The company’s tech can currently test for the presence of 12 substances. By launch, the team is aiming for 30, including prescription drugs that can cause impairment, such as Gabapentin, Tramadol, Zolpidem and others that aren’t typically part of test panels, but perhaps ought to be.

The test chips have 100 so-called “sensing spots,” which means that you can, in theory, run up to 100 tests on each sample.

“Right now we have 100 sensing spots, which was just a nice round number for us to fit in the field of view of our CMOS sensors,” says Simmons, but hastens to add that that number could be significantly increased. “We can certainly increase the density of those little spots, or put multiple sensors in a series, and see we have a way of massively increasing our multiplexing capacity.”

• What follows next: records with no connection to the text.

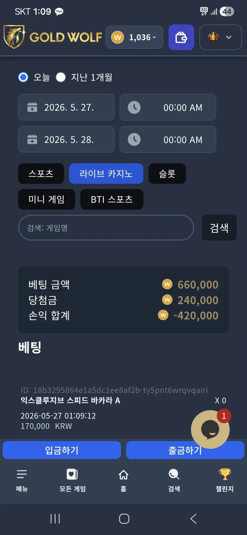This screenshot has width=247, height=535.
Task: Open the wallet icon button
Action: [181, 37]
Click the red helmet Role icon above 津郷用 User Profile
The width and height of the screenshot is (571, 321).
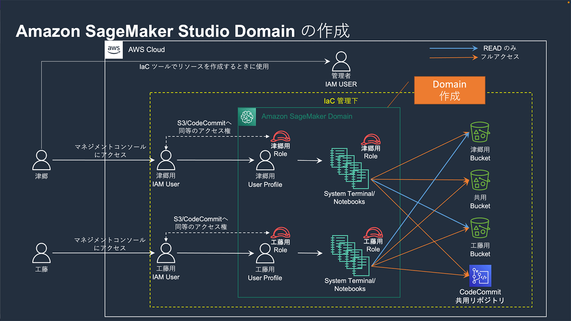click(280, 137)
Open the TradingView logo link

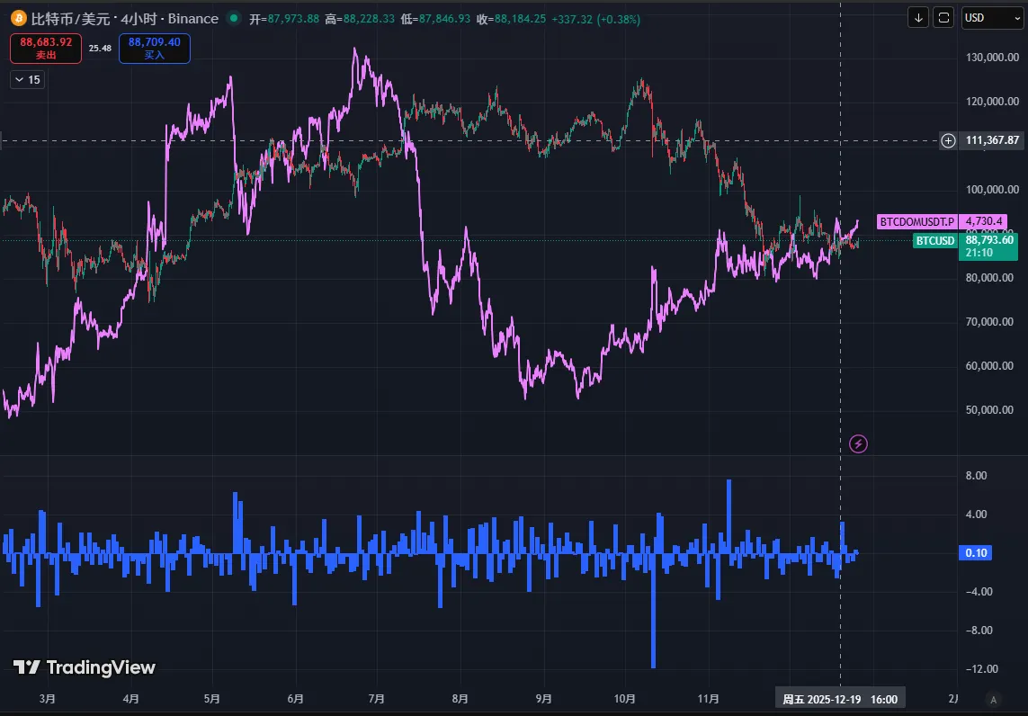coord(85,667)
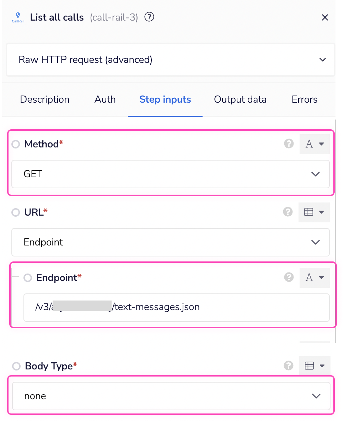Open the field type selector for URL
This screenshot has height=422, width=344.
[x=314, y=212]
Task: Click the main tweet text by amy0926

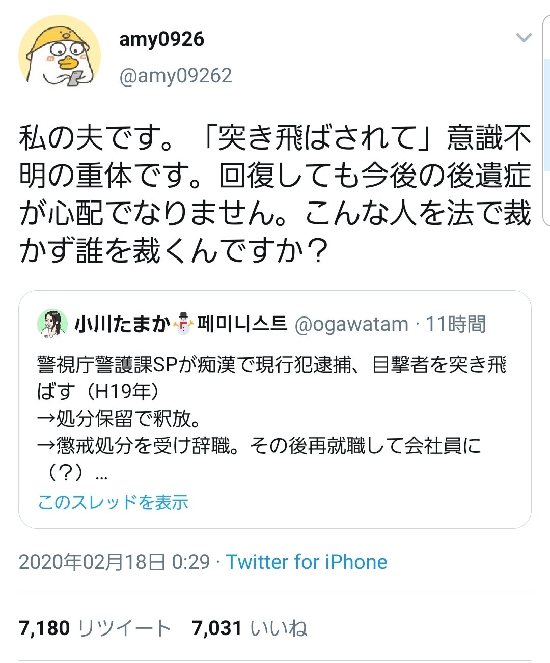Action: (275, 194)
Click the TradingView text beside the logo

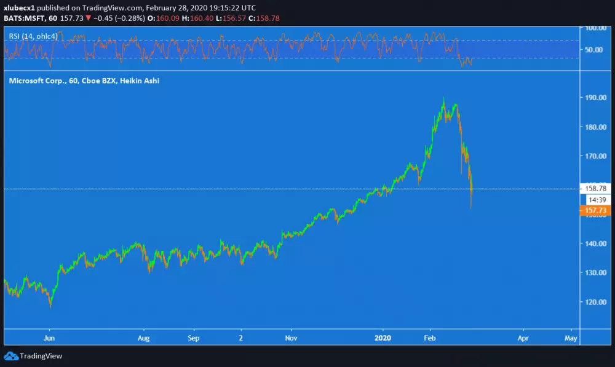(x=41, y=356)
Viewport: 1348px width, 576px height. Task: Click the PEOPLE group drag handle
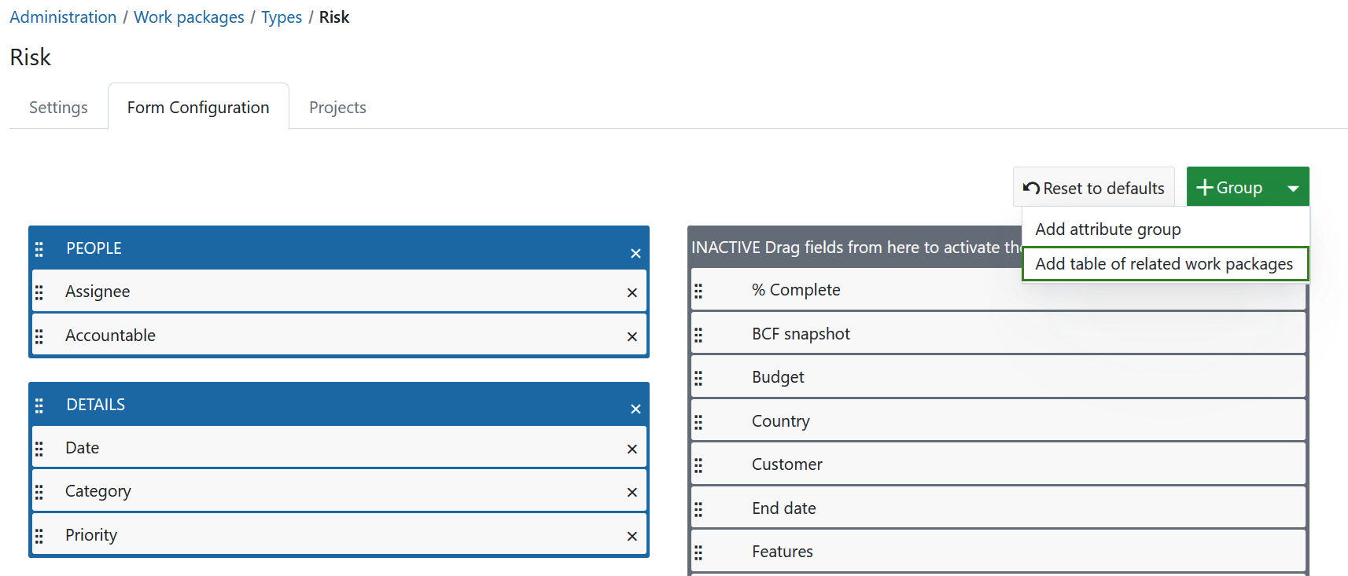pyautogui.click(x=39, y=249)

The team is quick to point out that a hundred sensor spots doesn’t necessarily translate into a hundred different drugs: There is redundancy built into the systems, so a particular drug might be tested for in multiple different spots, in case of air bubbles, debris or imperfections with the sample or the sensors, etc.

The company is preparing to raise a round of funding, and is eyeing the $110 billion global in-vitro testing market.